Филька одобрительно тявкнул и обернулся на представителя власти. Тот поспешно опустил глаза на планшет и продолжил писать. В толпе перешептывались достаточно громко, чтобы Маруся за полчаса оказалась в курсе всех версий случившегося. Над мелкими и незначительными мнениями доминировало одно, самое главное: не надо уводить чужих мужиков. Бурное обсуждение прервалось сразу же, как понадобились свидетели. Повреждения, нанесенные машине, – мятый кузов, битые стекла, проколотые колеса, – были громкими и не могли остаться незамеченными хотя бы одной бдительной бабулькой. Но никто ничего не видел и не слышал. Маруся с пониманием улыбнулась мрачному гаишнику и подписала протокол. Толпа расступилась, пропуская ее к подъезду, и снова сомкнулась вокруг останков ауди.

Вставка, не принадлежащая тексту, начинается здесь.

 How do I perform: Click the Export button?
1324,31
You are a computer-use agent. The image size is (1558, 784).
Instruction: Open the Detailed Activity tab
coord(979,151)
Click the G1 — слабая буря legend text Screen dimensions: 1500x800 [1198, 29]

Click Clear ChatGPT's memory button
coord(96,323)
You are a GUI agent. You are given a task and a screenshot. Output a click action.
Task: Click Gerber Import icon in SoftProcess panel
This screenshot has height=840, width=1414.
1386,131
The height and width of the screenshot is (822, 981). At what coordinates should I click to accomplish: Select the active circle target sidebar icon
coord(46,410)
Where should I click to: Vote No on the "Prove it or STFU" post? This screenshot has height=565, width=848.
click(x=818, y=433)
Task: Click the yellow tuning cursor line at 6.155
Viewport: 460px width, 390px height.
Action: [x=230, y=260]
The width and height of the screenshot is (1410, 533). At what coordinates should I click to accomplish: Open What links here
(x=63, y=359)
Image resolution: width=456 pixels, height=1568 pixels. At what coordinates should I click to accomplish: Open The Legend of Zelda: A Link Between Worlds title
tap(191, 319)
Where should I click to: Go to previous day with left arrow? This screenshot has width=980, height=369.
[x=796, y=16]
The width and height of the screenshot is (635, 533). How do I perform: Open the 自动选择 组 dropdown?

Дома Маруся сварила крепкий кофе и не меньше трех часов провела в ванне, не в силах согреться и перестать думать о происшествии. Одно дело – шутка с мертвой крысой, другое – разбитая машина. Кто такой смелый, что может позволить себе все в этом городе? Не Люська же собственноручно крушила ночью стекло и металл. Она могла нанять кого-то, могла спланировать… Хотя примерить на себя подобную ненависть к другому человеку у Маруси никак не получалось.
Филька тоже был задумчив и невнимателен и почти не реагировал на ее экзистенциальные рассуждения о произошедшем инциденте и человеческой сущности. За час до выступления она позвонила Константину, но его мобильный был выключен. Телефон в коттедже тоже не отвечал. Она пыталась набирать знакомые номера, но без толку. В конце концов она вызвала такси и уехала в ресторан, поругавшись с водителем, который ни за что не хотел брать в салон собаку. К счастью, Филька был достаточно сообразительным, чтобы догнать хозяйку своим ходом. Она долго обнимала его возле гардероба и извинялась за тупость таксиста, а потом ушла в гримерку с отрешенным лицом. По окончании выступления телефон Кости все еще молчал, приехавший таксист ничем не отличался от предыдущего. «Не положено!» – твердил он, и Маруся махнула рукой, отпуская машину.